Meanwhile, Cairo buzzes with word that soldiers have deliberately disobeyed the instructions of their officers by opening fire on the Copts. A clip on YouTube now making the rounds has one soldier boasting that he "shot a Copt in the chest." For that, a man in the crowd approvingly replies, "By God you are a man!"

Taken together, the sequence of events captures the broader collapse of authority throughout Egypt. Timid regional officials who will not stand up to Islamist mobs. Furious Coptic youth who no longer accept the cautious dictation of their elders. Conscript soldiers not afraid to disobey their orders. A "free" media that traffics in incitement—including a bogus claim from the Arab News Agency that Hillary Clinton called for U.S. troops to be deployed to Egypt to protect the Copts.

And that's not the half of it. The Sinai is becoming another version of Yemen, an ungovernable staging ground for terrorism and sabotage. The economy has registered two consecutive quarters of sharply negative growth. Army chieftain Mohamad Hussein Tantawi, supposedly the guarantor of Egypt's international commitments, only came to the rescue of the besieged Israeli Embassy after a direct appeal from President Obama. The so-called democratic coalition that seeks to win seats in upcoming parliamentary elections consists of 27 separate parties—plus the Muslim Brotherhood. There are estimates that 100,000 Copts have fled Egypt since the February revolution; the number is probably exaggerated, but the trend line is clear.

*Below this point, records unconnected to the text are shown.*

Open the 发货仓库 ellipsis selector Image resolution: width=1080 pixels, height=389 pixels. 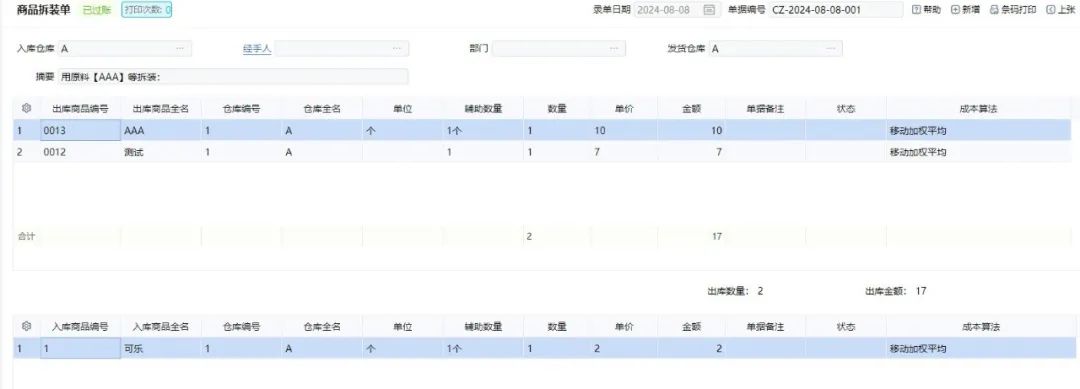(831, 49)
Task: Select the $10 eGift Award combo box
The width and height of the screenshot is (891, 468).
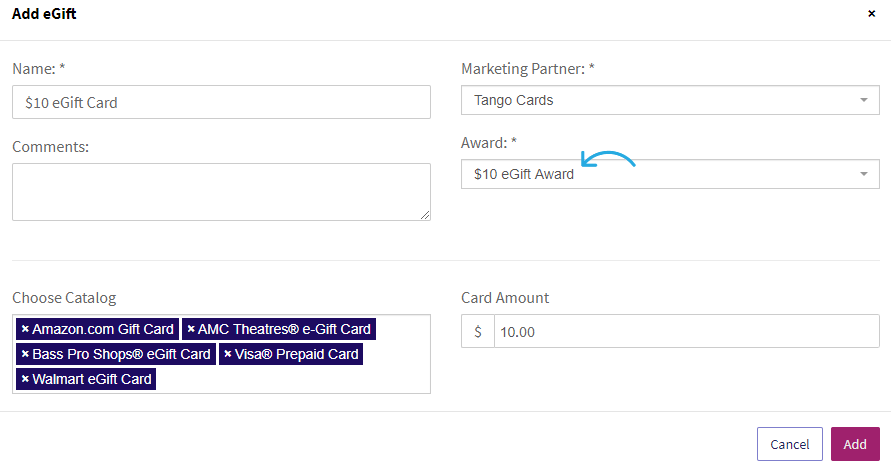Action: [x=670, y=174]
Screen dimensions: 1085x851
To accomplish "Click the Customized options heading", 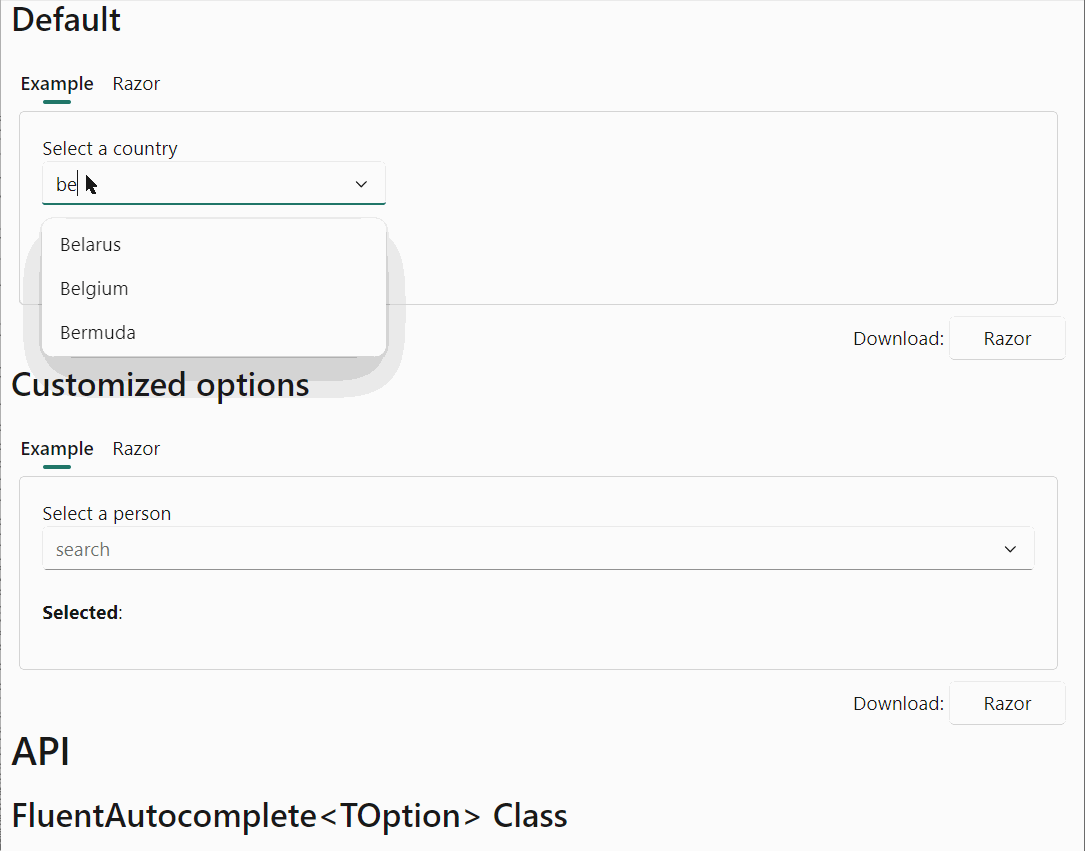I will pyautogui.click(x=160, y=385).
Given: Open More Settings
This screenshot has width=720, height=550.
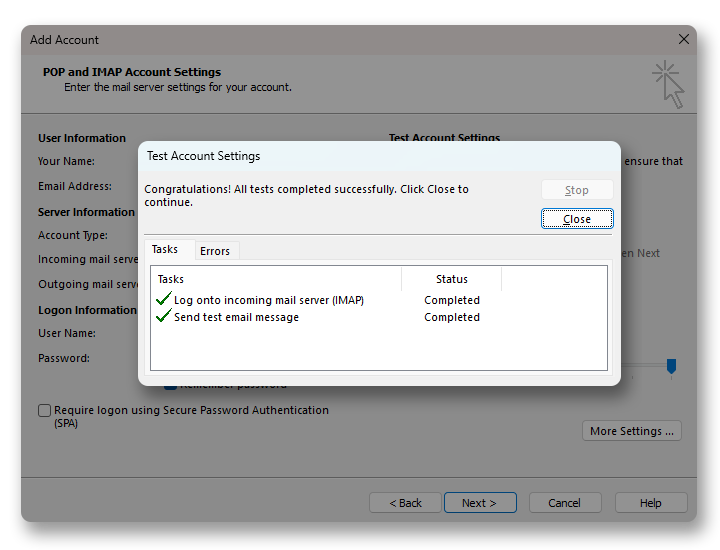Looking at the screenshot, I should [631, 431].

"Will the Middle East be emptied of its Christians, like the earlier pogroms emptied the Middle East of its Jews?" asks Samuel Tadros, an Egyptian Copt and research fellow at the Hudson Institute. "Iraq had 1.5 million Christians; they could be absorbed by other countries. But how will the world deal with eight million Copts?"

The answer is that they won't. The overwhelming majority of Copts do not have easy exit options and will have to fend, and fight, for themselves in a country that despises their faith, envies their wealth, and suspects their allegiance. It's a recipe for repression and murder on a mass scale. But even then it's only one of Egypt's several unfolding tragedies. What happens if the Brotherhood opts for a trial of strength against the army? Alternatively, what happens if the Brotherhood attempts to co-opt the army so they can turn their combined power on everyone else?

Egypt today is in need of a savior in the mold of Muhammad Ali Pasha, its first great modernizer. But the nearer historical precedent is an opportunistic officer in the mold of Gamal Abdel Nasser—or a religious messianist like Iran's Ayatollah Khomeini. Either possibility would be a calamity for the Middle East, and for the United States. But Egyptians will think otherwise when confronted by the specter of anarchy. Just ask Thomas Hobbes.